Sadar akan keanehan pemuda tersebut seketika  memalingkan wajahnya ke sumber arah suara itu terdengar.

 Dan benar saja mereka semua terkejut bukan main.

    “K-kalian siapa hah!? Kenapa kalian ada disini?! Kalian penyusup ya?! Jawab!!” panik pemuda itu cepat-cepat mengarahkan pistol panjangnya kepada mereka

“Hei hei hei tenang dulu bro..” Marvel dan keenam teman dekatnya juga ikutan panik.

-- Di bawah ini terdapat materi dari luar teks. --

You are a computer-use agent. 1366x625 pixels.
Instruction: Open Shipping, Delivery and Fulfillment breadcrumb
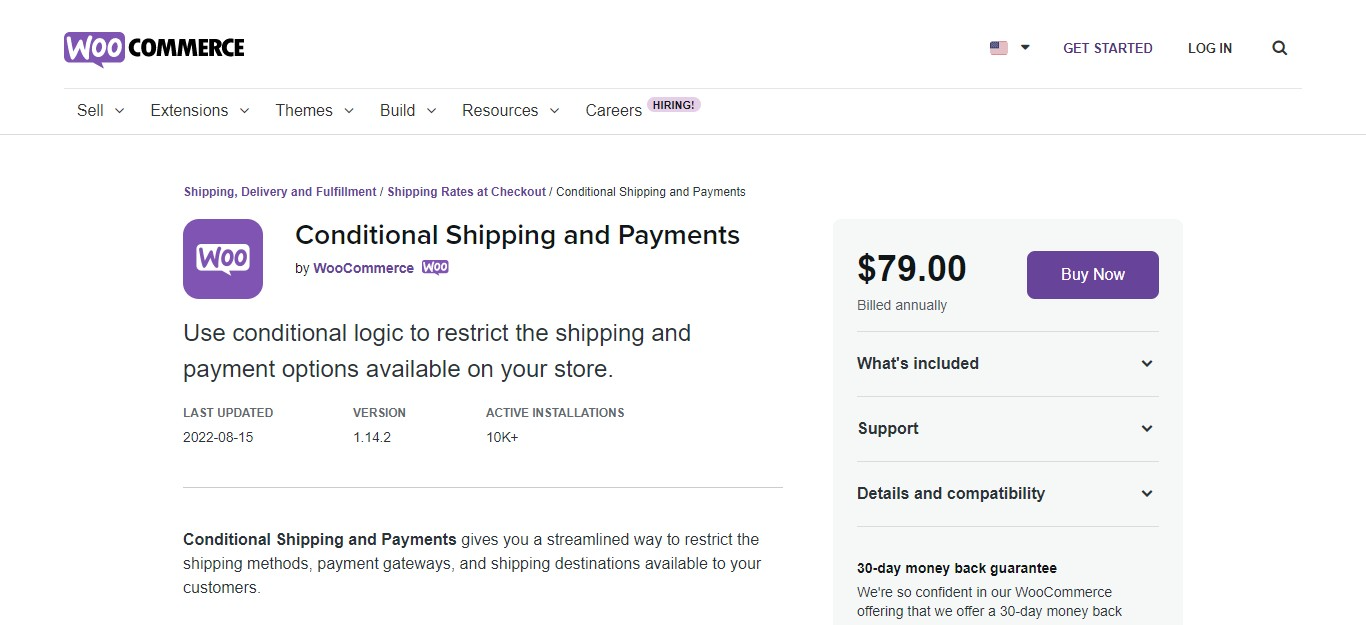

Berharap tidak ada pertempuran aneh di antara mereka.

 “Jangan ada yang maju!!”

“Ka-kami ini bukan penyusup. Kami saja masih bingung sama tempat ini.” ujar Peter terlalu jujur

“Jangan coba-coba membodohiku!” bantah pemuda asing itu

“Buat apa kami membodohimu, hah? Kami bertujuh ini nggak sengaja masuk kemari dan nggak ada satupun di antara kami yang tahu cara bagaimana keluar dari sini.” ucap Bryan usai terdiam selama beberapa menit

   Tak sengaja pemuda asing itu melirik ke buku cokelat yang terpegang erat oleh tangan besarnya Bryan. Ia memandangi Bryan dari ujung kepala hingga ujung kakinya sembari menyeringai tipis dan berhenti menyodongkan pistol miliknya.

    “Kenalin aku Juno.”

Tiba-tiba ia memperkenalkan dirinya penuh sopan santun. Nada suaranya kini telah berbeda dari sebelumnya.

  “Oh hai..” sahut mereka kaku

  “Kalau boleh tahu kalian ini angkatan ke berapa?” tanya Juno sembari menutup kembali pintu dan menyandarkan pistol panjangnya itu dibalik pintu

   “Aku angkatan ketiga, dan mereka berenam itu sama-sama angkatan keempat.” jawab Cedric

Juno melepaskan jubahnya dan menggantungnya di tiang khusus, ia berjalan mendekati Cedric, menepuk pelan bahunya dan berbisik, “Selamat datang teman baru.”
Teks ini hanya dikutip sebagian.